[[ Information provided open ]]

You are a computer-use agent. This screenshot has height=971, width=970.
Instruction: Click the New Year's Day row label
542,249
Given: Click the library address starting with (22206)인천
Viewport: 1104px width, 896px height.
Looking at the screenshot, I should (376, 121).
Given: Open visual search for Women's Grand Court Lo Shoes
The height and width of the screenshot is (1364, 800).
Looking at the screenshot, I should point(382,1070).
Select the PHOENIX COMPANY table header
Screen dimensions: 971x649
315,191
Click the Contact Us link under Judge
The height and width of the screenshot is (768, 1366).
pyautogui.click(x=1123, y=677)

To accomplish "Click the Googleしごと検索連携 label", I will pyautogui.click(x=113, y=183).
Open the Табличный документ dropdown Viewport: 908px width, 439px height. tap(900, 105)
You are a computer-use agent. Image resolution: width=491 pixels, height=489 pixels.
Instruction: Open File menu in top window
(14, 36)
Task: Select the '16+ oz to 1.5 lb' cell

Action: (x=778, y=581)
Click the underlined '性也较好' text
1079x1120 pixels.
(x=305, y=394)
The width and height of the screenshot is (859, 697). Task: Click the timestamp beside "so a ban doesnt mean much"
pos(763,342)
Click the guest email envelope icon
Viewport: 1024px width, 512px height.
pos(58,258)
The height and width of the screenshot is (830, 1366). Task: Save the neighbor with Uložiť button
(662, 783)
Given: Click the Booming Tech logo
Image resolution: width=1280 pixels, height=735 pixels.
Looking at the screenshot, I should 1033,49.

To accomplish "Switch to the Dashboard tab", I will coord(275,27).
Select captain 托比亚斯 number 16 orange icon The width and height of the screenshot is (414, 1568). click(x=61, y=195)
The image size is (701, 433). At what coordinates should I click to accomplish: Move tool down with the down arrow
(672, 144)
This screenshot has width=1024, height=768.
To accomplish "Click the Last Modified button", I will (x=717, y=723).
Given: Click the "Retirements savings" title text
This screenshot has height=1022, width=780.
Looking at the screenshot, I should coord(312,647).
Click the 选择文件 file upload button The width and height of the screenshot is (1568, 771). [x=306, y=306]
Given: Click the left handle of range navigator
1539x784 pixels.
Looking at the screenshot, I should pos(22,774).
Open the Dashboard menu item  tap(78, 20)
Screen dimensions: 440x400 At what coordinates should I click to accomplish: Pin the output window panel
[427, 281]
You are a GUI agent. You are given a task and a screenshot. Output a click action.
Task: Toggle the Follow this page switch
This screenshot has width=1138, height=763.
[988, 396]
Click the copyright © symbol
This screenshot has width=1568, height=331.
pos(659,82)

[[ Information provided closed ]]

» What to do
Copy every line from the records above that contains the word "computer".

» Output of the task
You are a computer-use agent. This screenshot has height=971, width=970.
You are a computer-use agent. Image resolution: width=491 pixels, height=489 pixels.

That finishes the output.